As Kurds and Shiites in Iraq push for a federal constitution, fears are rising in the Arab world that the urge to create separate states could spread in countries with religious and ethnic minorities, analysts said.

When minority groups feel oppressed or deem that their rights are restricted by the centralised states in which they live, they are drawn to notions of autonomy or federalism so that they can better exercise their rights, Arab experts said.

Therefore, the Arab world is keeping a close eye on the outcome of demands for a federalist Iraq as it creates its first constitution since the fall of ex-dictator Saddam Hussein, said Nabil Abdel-Fattah, an analyst from Cairo's Al Ahram Center for Political and Strategic Studies.

"The result of the fight - between Sunnis who are against federalism in Iraq and Kurds who are for it - will have a decisive influence on how other countries' crises play out, from west of Asia to the Middle East and Iran," he said.

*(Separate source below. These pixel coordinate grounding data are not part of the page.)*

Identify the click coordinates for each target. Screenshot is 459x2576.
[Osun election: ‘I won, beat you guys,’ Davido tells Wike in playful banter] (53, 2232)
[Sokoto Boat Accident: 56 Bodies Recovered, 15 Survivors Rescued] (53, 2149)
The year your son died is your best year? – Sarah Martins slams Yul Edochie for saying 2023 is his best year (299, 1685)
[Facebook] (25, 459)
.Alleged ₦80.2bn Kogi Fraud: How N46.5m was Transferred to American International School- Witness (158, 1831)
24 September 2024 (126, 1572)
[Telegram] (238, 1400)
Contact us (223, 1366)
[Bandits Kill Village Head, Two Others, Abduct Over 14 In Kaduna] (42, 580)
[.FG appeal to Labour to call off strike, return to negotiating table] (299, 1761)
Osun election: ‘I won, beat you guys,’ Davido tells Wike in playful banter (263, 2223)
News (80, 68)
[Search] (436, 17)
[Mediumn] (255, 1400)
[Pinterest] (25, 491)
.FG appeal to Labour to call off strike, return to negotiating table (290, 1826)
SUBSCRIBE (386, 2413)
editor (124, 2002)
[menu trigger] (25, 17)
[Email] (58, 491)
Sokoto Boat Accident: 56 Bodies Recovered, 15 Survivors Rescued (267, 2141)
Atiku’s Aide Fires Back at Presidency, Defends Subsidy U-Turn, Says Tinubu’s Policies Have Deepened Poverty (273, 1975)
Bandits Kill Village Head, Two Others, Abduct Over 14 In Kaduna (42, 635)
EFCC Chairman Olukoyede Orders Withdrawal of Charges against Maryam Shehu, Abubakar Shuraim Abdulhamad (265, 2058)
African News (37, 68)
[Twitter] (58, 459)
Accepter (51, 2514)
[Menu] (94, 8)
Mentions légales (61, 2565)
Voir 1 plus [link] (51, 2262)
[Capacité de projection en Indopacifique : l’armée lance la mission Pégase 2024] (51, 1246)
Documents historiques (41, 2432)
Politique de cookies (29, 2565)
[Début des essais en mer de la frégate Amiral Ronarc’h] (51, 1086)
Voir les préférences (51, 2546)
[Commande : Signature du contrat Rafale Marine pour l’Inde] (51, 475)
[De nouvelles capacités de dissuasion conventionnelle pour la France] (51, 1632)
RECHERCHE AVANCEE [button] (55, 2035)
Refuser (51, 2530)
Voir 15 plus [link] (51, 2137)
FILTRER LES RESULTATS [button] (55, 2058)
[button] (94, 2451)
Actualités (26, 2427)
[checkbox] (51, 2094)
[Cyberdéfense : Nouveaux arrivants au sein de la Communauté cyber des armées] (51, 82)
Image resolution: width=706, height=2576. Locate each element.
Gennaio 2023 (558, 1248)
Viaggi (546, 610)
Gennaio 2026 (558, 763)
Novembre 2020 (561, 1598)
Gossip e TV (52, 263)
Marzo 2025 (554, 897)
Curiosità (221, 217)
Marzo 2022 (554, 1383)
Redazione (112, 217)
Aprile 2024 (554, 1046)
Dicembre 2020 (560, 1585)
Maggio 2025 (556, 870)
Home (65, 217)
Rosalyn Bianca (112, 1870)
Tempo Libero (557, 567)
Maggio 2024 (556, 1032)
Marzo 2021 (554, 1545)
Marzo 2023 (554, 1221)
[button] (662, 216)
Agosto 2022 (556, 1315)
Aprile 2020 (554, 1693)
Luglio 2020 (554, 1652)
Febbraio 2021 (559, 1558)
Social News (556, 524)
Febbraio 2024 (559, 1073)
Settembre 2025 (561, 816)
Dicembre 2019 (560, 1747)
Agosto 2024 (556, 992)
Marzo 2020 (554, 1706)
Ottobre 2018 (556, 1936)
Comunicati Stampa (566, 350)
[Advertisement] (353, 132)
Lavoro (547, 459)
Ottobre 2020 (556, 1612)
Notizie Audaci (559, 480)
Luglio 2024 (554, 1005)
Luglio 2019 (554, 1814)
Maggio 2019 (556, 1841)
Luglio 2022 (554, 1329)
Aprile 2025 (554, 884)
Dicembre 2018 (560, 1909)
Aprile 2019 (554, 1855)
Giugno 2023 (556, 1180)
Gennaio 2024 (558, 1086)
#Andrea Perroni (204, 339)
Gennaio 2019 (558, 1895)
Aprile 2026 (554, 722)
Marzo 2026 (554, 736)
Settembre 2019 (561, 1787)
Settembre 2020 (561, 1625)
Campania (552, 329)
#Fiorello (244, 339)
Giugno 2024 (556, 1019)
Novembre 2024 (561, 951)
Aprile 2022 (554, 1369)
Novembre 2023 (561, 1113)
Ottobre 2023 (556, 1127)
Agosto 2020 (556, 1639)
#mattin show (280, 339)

"Federalism was not one of the concepts in the Arab political dictionary, until now," he said.

The United Arab Emirates is presently the only federal state in the gulf region.

Some parallels between the sources of success of the federal system in the UAE and the USA can be made. For example,

  • The USA was formed by the voluntary association of the 13 colonial states; the UAE was formed by the voluntary association of 7 independent emirates.
  • In both countries the individual states/emirates saw there was a political and economic gain to unifying and ceding control to a central government for joint protection from foreign intervention, and to reign in destructive barriers to trade between states/emirates.
  • The USA had George Washington; the UAE had Sheik Zayed. Both founding leaders were highly respected by large majorities of their citizens.
  • The USA and the UAE both experienced huge immigration -- the difference here being that in the UAE few of these immigrants have gained citizenship.
  • In the USA and the UAE the ethnic and sectarian diversity within each state/emirate was not dissimilar to the diversity between the states/emirates.
  • In the USA and the UAE states/emirates were delegated considerable discretion to handle local affairs locally.
  • The US left some questions of major conflict unresolved. Less than 100 years after its founding, a very bloody civil war was fought over those issues. When that war ended the central government gained considerable power, including a greatly expanded ability to tax -- and thereby redistribute. In the UAE 90% of the oil wealth is in Abu Dhabi and it has been used for the same redistributive purposes as well as a carrot and stick to defuse conflict between emirates.